### USING THE INFORMATION
1. In the text about plumbers, what systems does a plumber specialize in installing and maintaining?
2. Please summarize the text about plumbers in two sentences.

Let me use a plumber as an example. A plumber is a tradesperson who specializes in installing and maintaining systems used for potable (drinking) water, sewage and drainage in plumbing systems.

Some needed skills, interests, and values (Wikipedia):

  • Reading drawings, and specifications to determine layout of water supply, waste, and venting systems

  • Detecting faults in plumbing appliances and systems, and correctly diagnosing their causes

  • Installing, repairing and maintaining domestic, commercial, and industrial plumbing fixtures and systems

  • Locating and marking positions for pipe connections, passage holes, and fixtures in walls and floors

  • Measuring, cutting, bending, and threading pipes using hand and power tools or machines

  • Joining pipes and fittings together using soldering techniques, compression fittings, threaded fittings, and push-on fittings.

  • Testing pipes for leaks using air and water pressure gauges

  • Awareness of legal regulations and safety issues

  • Ensuring safety standards and build regulations are met.

If I need a plumber in Norway, I know the kind of worker I would call. I have some expectation to the skills to someone calling himself a plumber. I also expect he has a Journeyman`s Certificate documenting his skills. What about the skills to a plumber in Germany, England, USA, India, Brazil or Tanzania? Can I expect the same standard of the skilled plumber in all those countries?

### SOURCE INFORMATION
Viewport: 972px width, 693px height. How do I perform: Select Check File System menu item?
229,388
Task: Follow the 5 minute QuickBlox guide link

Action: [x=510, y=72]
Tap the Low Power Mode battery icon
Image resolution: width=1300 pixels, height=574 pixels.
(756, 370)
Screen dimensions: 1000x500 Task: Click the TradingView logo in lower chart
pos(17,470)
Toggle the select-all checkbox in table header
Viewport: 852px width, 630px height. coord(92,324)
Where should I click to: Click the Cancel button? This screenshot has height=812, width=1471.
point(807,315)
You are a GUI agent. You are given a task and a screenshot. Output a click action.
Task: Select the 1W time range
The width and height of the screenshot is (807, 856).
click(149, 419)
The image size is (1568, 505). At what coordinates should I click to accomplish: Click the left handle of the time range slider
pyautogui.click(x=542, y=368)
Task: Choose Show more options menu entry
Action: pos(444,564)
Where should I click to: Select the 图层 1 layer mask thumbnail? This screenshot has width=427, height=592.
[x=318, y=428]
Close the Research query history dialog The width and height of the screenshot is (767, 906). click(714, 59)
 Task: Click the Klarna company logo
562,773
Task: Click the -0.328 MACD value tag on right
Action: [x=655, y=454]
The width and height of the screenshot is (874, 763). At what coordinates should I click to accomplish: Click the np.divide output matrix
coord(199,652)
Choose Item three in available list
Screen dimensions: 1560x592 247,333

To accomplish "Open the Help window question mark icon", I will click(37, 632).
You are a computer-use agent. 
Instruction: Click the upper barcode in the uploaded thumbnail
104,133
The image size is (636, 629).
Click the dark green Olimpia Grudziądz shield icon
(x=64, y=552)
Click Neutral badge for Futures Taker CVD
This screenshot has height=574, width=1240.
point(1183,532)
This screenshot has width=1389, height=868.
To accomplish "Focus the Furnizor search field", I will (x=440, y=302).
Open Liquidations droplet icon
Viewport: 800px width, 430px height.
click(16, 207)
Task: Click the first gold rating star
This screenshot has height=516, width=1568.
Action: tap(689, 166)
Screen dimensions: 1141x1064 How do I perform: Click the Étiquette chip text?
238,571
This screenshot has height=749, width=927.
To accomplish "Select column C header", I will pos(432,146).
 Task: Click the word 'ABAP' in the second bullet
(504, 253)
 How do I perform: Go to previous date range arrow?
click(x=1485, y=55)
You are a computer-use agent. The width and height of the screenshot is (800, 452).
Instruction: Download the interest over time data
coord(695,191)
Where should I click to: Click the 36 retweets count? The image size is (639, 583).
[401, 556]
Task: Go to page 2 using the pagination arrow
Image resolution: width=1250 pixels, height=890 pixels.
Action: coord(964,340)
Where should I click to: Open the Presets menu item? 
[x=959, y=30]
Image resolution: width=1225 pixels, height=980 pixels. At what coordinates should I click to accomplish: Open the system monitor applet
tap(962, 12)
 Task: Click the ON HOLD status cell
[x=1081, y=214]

### ANSWER SECTION
1. Systems used for potable (drinking) water, sewage and drainage in plumbing systems.

2. Using a plumber as an example, the text lists skills such as reading drawings, detecting faults, installing and joining pipes, testing for leaks, and meeting safety standards and regulations. The writer knows what to expect of a certified plumber in Norway but asks whether the same standard can be expected in countries such as Germany, England, the USA, India, Brazil or Tanzania.